Loop current fluctuations and quantum critical transport

We study electrical transport at quantum critical points (QCPs) associated with loop current ordering in a metal, focusing specifically on models of the ``Hertz-Millis'' type. At the infrared (IR) fixed point and in the absence of disorder, the simplest such models have infinite DC conductivity and zero incoherent conductivity at nonzero frequencies. However, we find that a particular deformation, involving $N$ species of bosons and fermions with random couplings in flavor space, admits a finite incoherent, frequency-dependent conductivity at the IR fixed point, $\sigma(\omega>0)\sim\omega^{-2/z}$, where $z$ is the boson dynamical exponent. Leveraging the non-perturbative structure of quantum anomalies, we develop a powerful calculational method for transport. The resulting ``anomaly-assisted large $N$ expansion" allows us to extract the conductivity systematically.
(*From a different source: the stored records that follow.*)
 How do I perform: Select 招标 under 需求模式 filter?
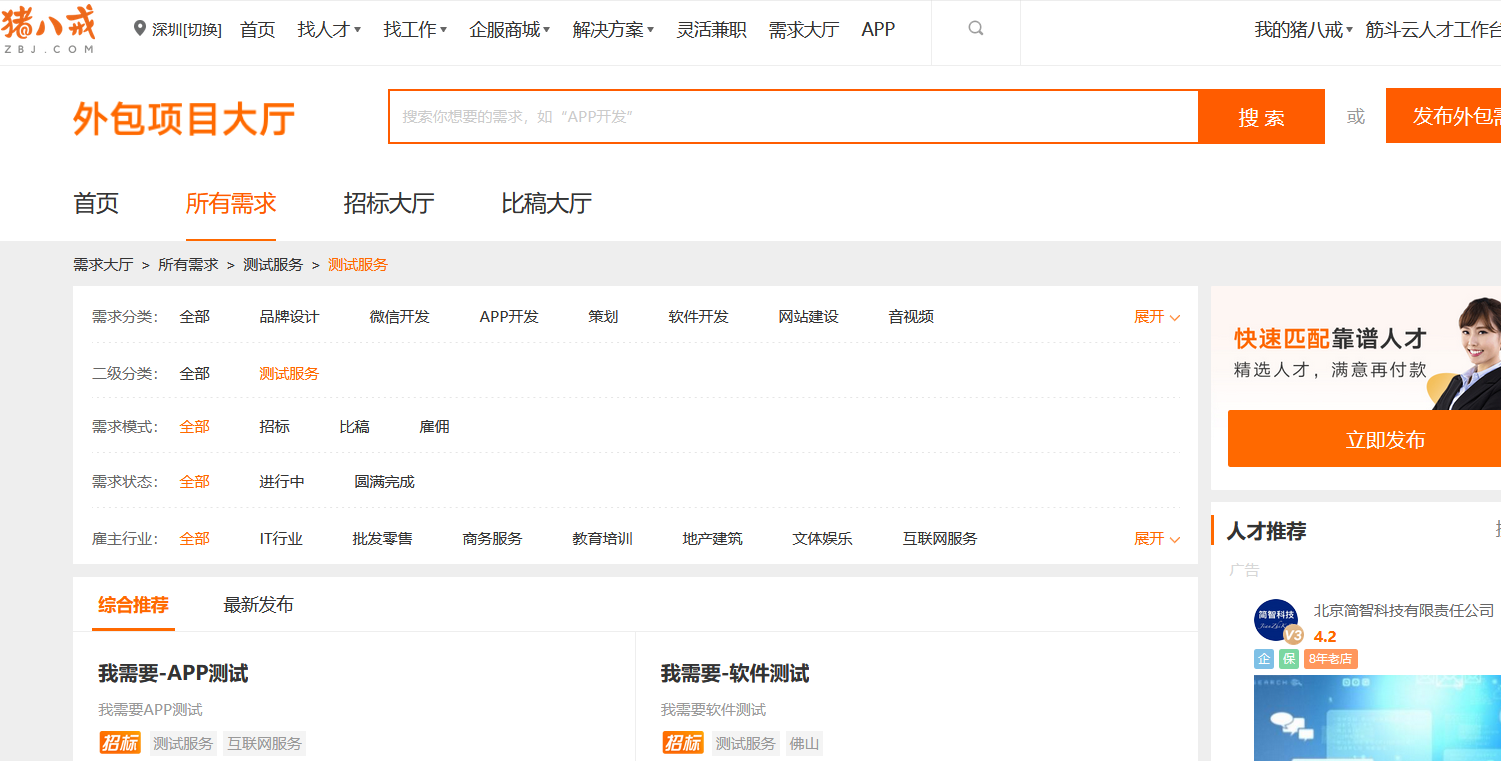click(x=273, y=426)
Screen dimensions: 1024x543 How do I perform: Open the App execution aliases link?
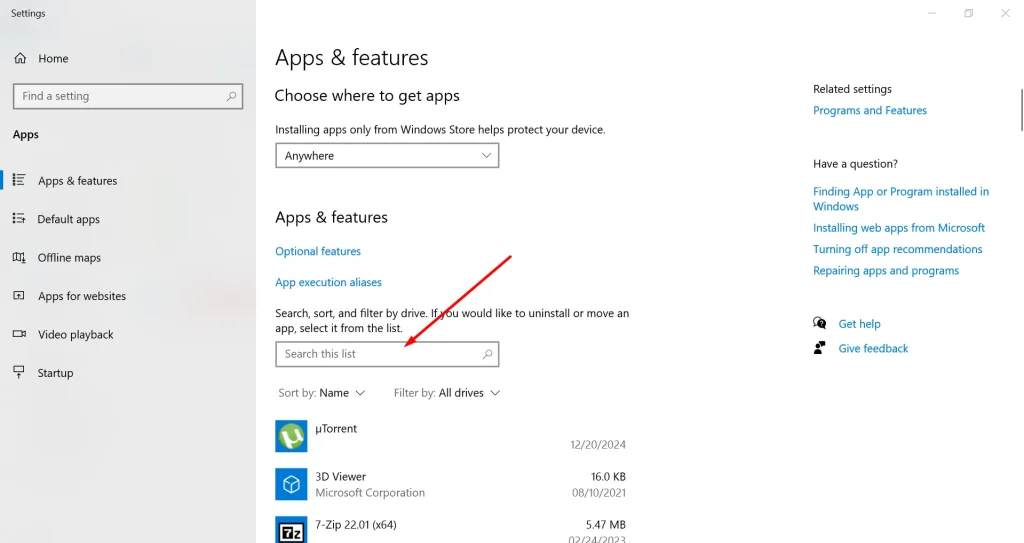pos(328,282)
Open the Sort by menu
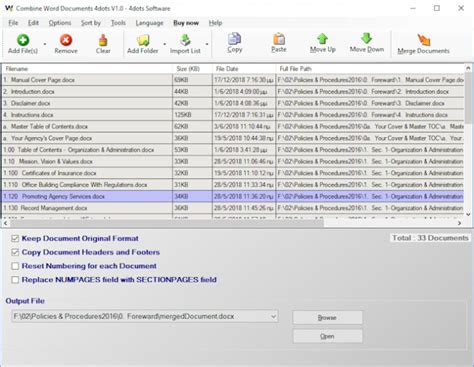Viewport: 474px width, 367px height. pos(91,23)
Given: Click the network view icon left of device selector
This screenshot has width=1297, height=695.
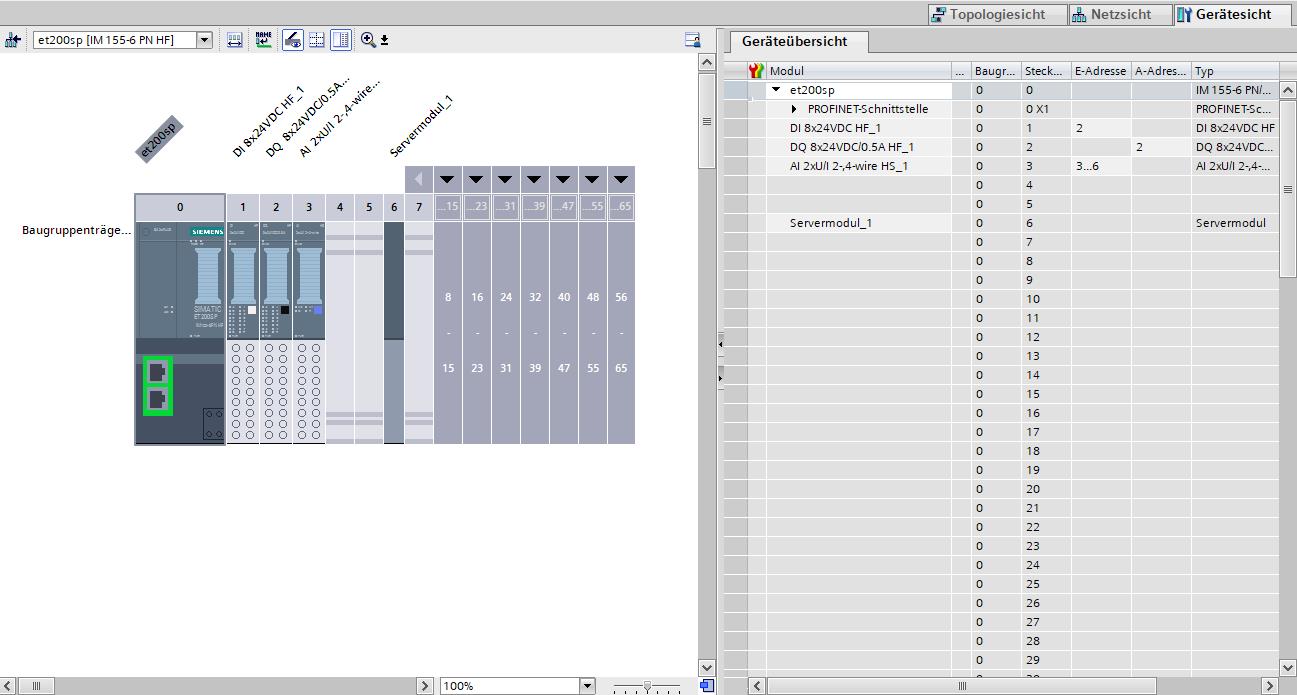Looking at the screenshot, I should (x=12, y=40).

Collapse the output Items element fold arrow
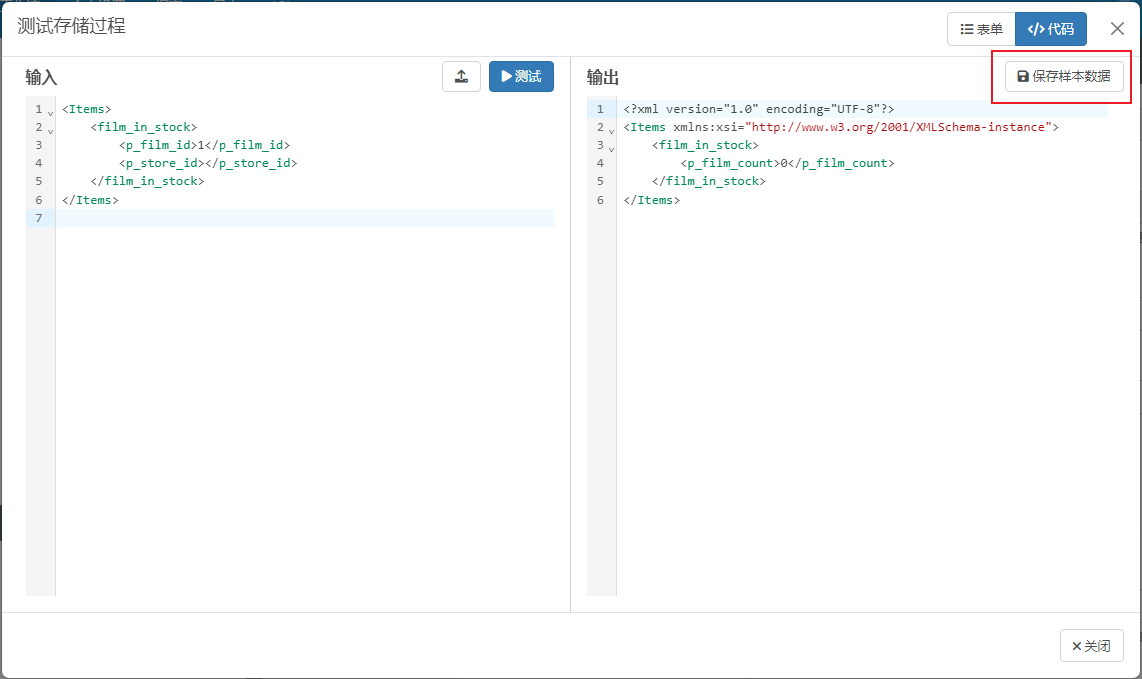tap(611, 130)
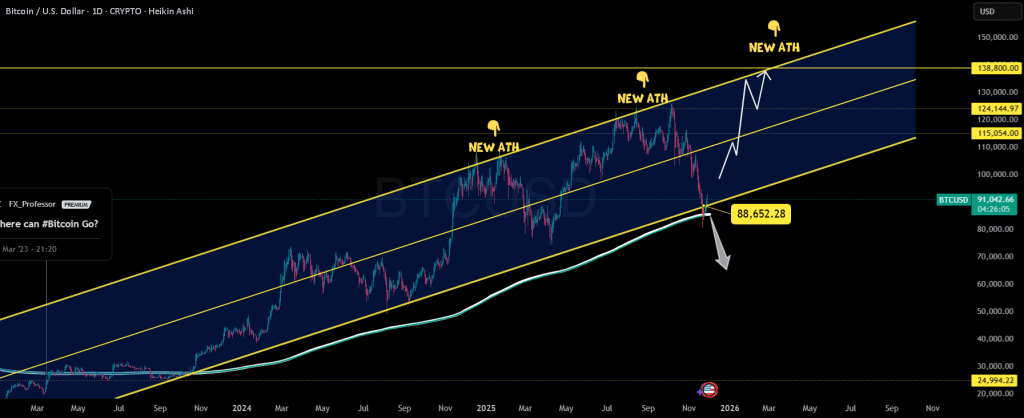This screenshot has height=418, width=1024.
Task: Click the economic event flag icon on timeline
Action: pyautogui.click(x=708, y=390)
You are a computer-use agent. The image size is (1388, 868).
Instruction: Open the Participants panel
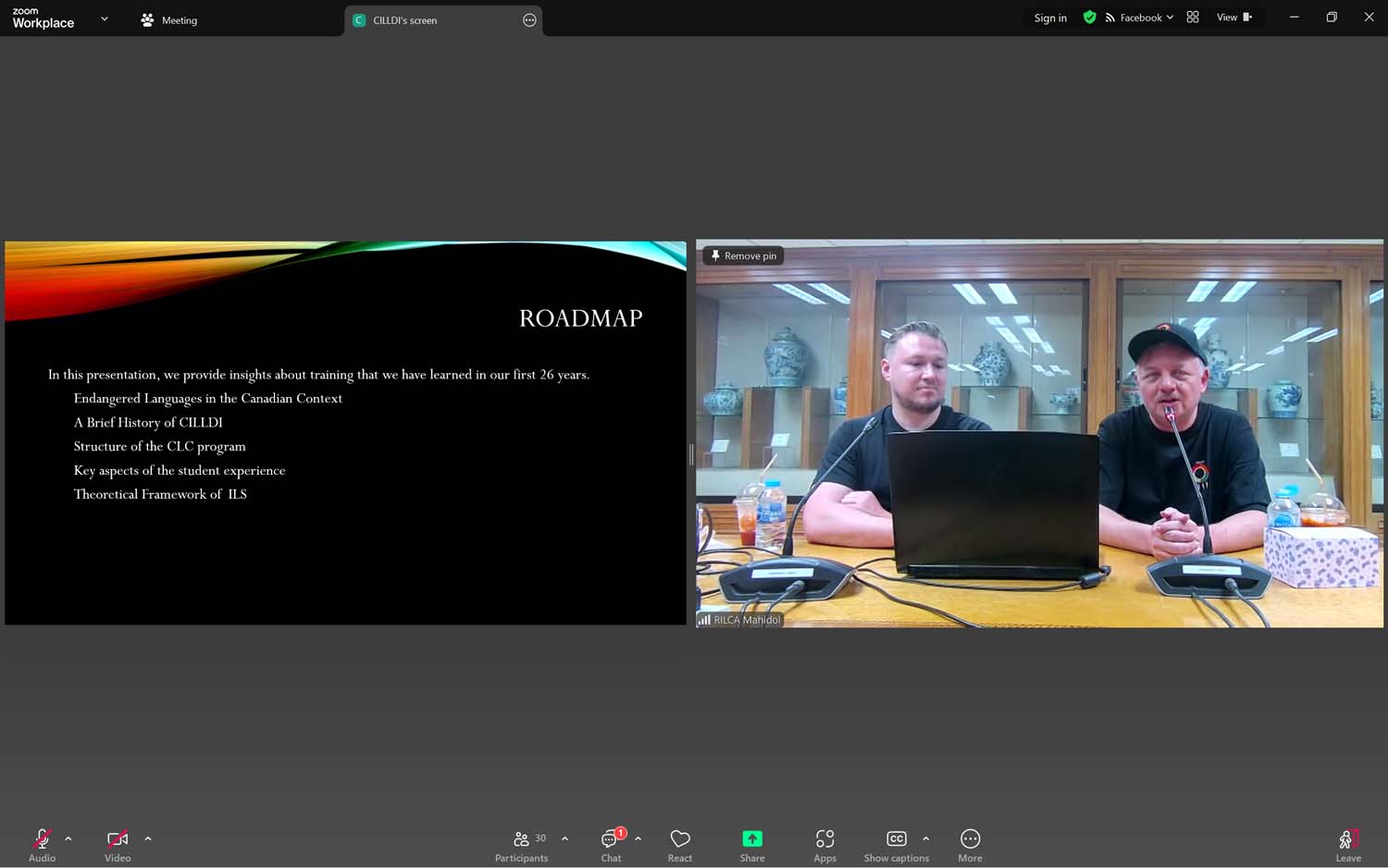click(522, 845)
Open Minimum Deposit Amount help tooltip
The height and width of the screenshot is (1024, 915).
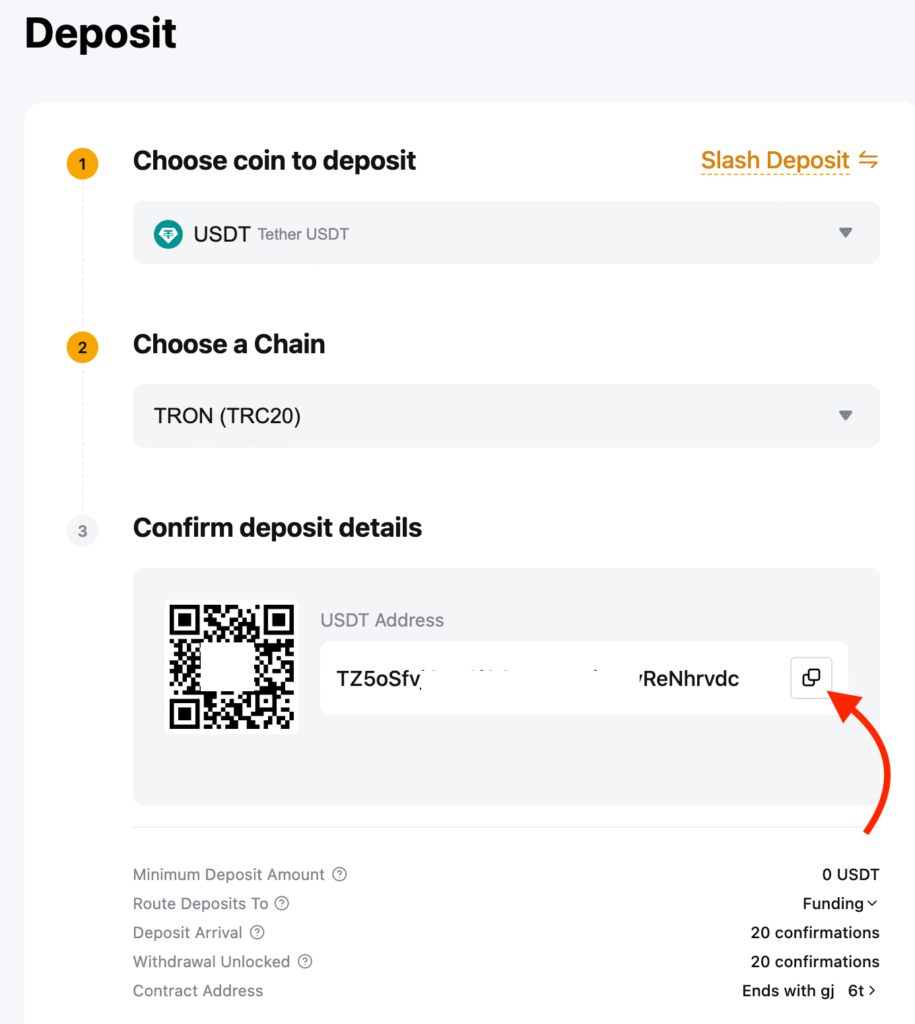pyautogui.click(x=340, y=874)
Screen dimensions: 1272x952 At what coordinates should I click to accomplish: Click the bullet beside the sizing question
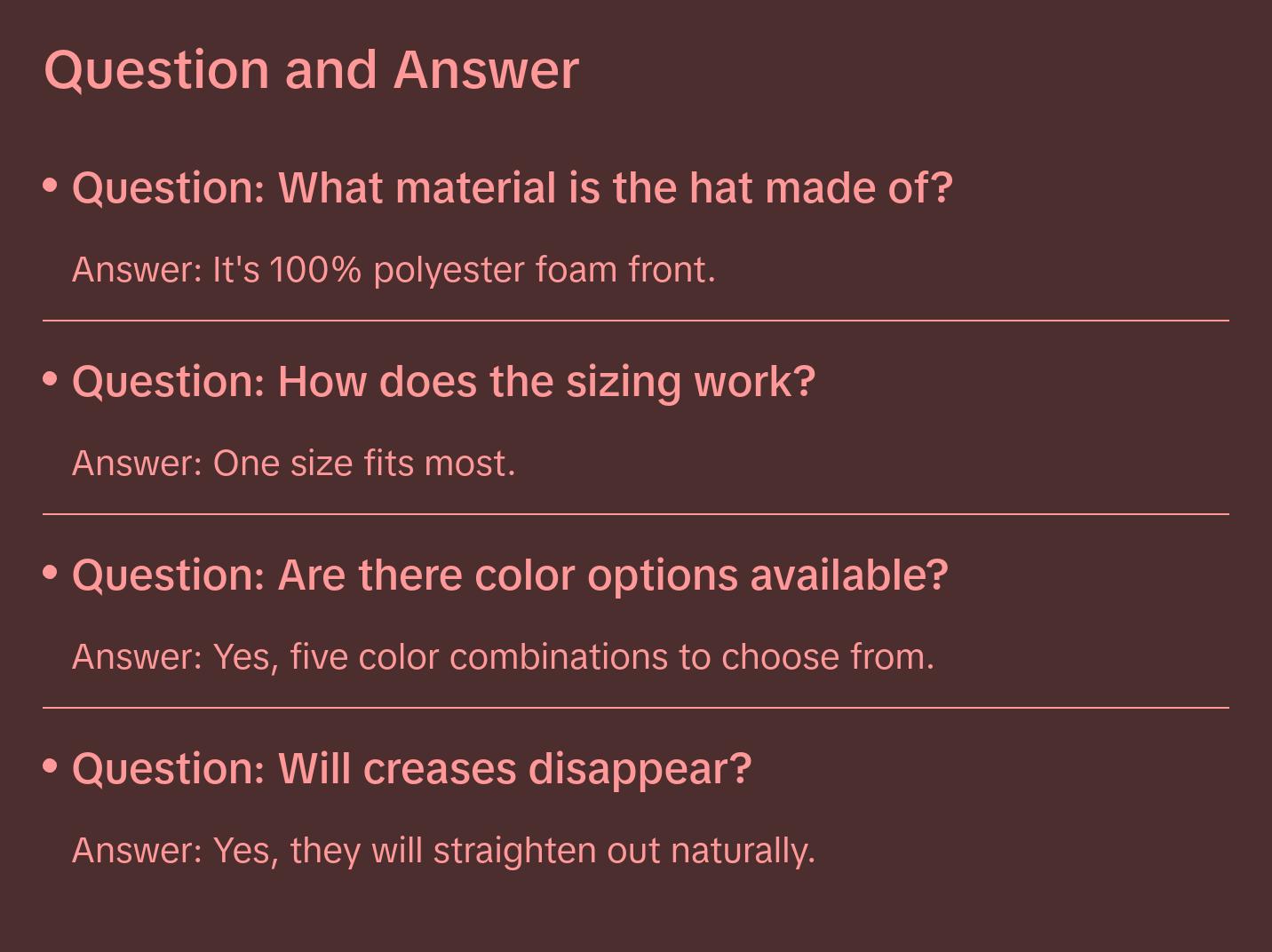pyautogui.click(x=51, y=379)
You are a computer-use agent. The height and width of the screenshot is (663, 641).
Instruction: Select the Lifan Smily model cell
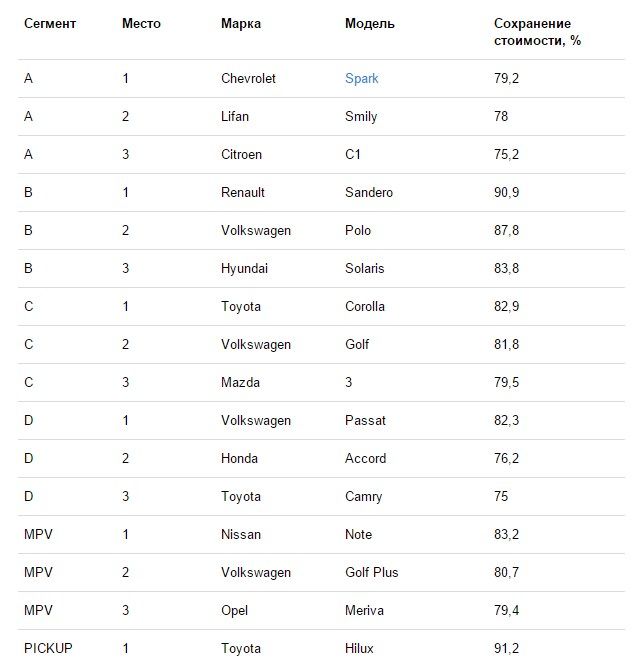361,117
Although our results imply that such random-flavor models are problematic as a description of the physical $N = 1$ system, they serve to illustrate some general conditions for quantum critical transport as well as the anomaly-assisted calculational methods. In addition, we revisit an old result that irrelevant operators generate a frequency-dependent conductivity, $\sigma(\omega>0) \sim \omega^{-2(z-2)/z}$, in problems of this kind. We show explicitly, within the scope of the original calculation, that this result does not hold for any order parameter.